The trouble is that he can’t afford to fix and restore the sign, whose rusty, weakened support pole gave way at last during a windstorm. It would be expensive at any time – roughly $30,000, with insurance expected to cover a third to half the cost – but on top of that, Kwong has been closed since the start of the pandemic.
So he reached out to local artist Chris Bovey, who has made posters of the Ming Wah sign, among many other local landmarks.
“He said, ‘I can’t afford that. What can I do?’ ” Bovey said last week. “I said, ‘What if we did a GoFundMe?’ ”
It’s the first time using the now ubiquitous form of online fundraising for both Bovey and Kwong, but they’re hoping that enough other people in Spokane value that sign as much as they do. The sign dates back to the 1960s, Kwong believes, to the previous owners of the restaurant. It includes hand-painted lettering – with neon threaded over the letters – of the English and Chinese language renderings of Ming Wah, a large red sign that points, usually, to the pink restaurant building at 1618 W. Third.
In an age where old neon signs are disappearing, it is a rare Spokane artifact.
As Bovey puts it in the intro on the GoFundMe page: “Neon tells a tale of a simpler time in Spokane. When you would travel down Riverside and see the glitter and glitz of a bustling metropolis alongside street car trolleys. Sadly, these historic neon signs are all disappearing from the skyline and being replaced by signs with no personality.”
Bovey is donating stickers and T-shirts for donors at certain levels.
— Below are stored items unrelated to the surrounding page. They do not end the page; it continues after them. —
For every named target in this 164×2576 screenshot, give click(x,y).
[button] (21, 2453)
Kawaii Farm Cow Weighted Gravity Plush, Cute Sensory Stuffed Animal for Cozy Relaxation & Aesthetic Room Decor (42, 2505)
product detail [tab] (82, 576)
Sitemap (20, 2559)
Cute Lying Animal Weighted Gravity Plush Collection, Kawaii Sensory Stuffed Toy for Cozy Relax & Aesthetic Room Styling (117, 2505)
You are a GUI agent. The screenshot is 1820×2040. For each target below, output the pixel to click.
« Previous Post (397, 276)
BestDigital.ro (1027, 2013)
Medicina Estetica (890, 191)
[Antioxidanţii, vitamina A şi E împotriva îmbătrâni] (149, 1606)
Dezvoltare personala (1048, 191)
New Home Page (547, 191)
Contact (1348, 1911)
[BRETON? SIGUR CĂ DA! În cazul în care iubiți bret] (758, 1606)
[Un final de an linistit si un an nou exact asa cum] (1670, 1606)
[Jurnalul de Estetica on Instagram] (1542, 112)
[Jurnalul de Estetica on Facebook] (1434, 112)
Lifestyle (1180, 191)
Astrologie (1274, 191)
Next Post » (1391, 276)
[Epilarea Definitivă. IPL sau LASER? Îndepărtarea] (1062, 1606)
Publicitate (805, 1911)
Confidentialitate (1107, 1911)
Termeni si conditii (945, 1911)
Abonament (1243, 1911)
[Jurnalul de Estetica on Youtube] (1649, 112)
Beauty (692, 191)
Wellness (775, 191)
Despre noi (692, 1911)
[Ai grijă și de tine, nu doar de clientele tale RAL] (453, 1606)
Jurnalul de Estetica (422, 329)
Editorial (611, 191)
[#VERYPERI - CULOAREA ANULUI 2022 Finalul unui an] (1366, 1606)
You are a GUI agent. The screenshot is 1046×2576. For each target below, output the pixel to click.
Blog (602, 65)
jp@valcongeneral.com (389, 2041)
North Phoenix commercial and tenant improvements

Kwong moved to America as a teenager with his parents from Hong Kong in 1967, and lived around the West, where his relatives run restaurants in several cities, before coming to Spokane about a quarter-century ago. Ming Wah has developed a devoted following for its Cantonese dishes with American adjustments, like his most popular dish – a deluxe chow mein spilling over with ingredients.
“I have a lot of loyal customers,” he said. “I get calls almost every day. When are you open? When are you open?”
Kwong has stayed closed since the pandemic arrived, saying, “Everybody’s health is more important than a few dollars.”
He’s planning to open around the end of the month for takeout, but intends to wait until the coronavirus abates further before returning to dine-in operations.
He feels lucky the sign, which is very large and heavy, fell at night and didn’t hurt any people or property. At first, he assumed it would be a matter of a few thousand dollars to put it back in place, but the first bid he got was $67,000.
He reached out to Bovey, who’s been a longtime fan and supporter of the restaurant. A version of the Ming Wah sign was one of the first images in Bovey’s print-making project, in which he has created stylish prints of hundreds of iconic Spokane places and businesses; that print hangs, framed, in the restaurant today.
The Ming Wah was also the site of Bovey’s first date with his wife.
They were able to get a much lower bid for the restoration work, but the price is still out of reach for Kwong. The sign has been moved to a property near Palisades Park, where it now lies on the ground. Seeing it up close is even more impressive that seeing it up high – you can see the detail work, the intricate neon, the vast size of the thing.
“You can still see the brush stroke,” Bovey said. “The whole thing is hand-painted. It’s a piece of artwork like you don’t see anymore.”
The name of the restaurant is hard to translate directly into English – the symbol for Ming is a combination of the sun and the moon, meaning to produce a great light; and Wah indicates the Cantonese or Chinese people, Kwong said. The overall translation, roughly, is “a bright future for the Orient, or for Cantonese or Chinese people.”
He’s hoping there’s a bright future for the sign, as well.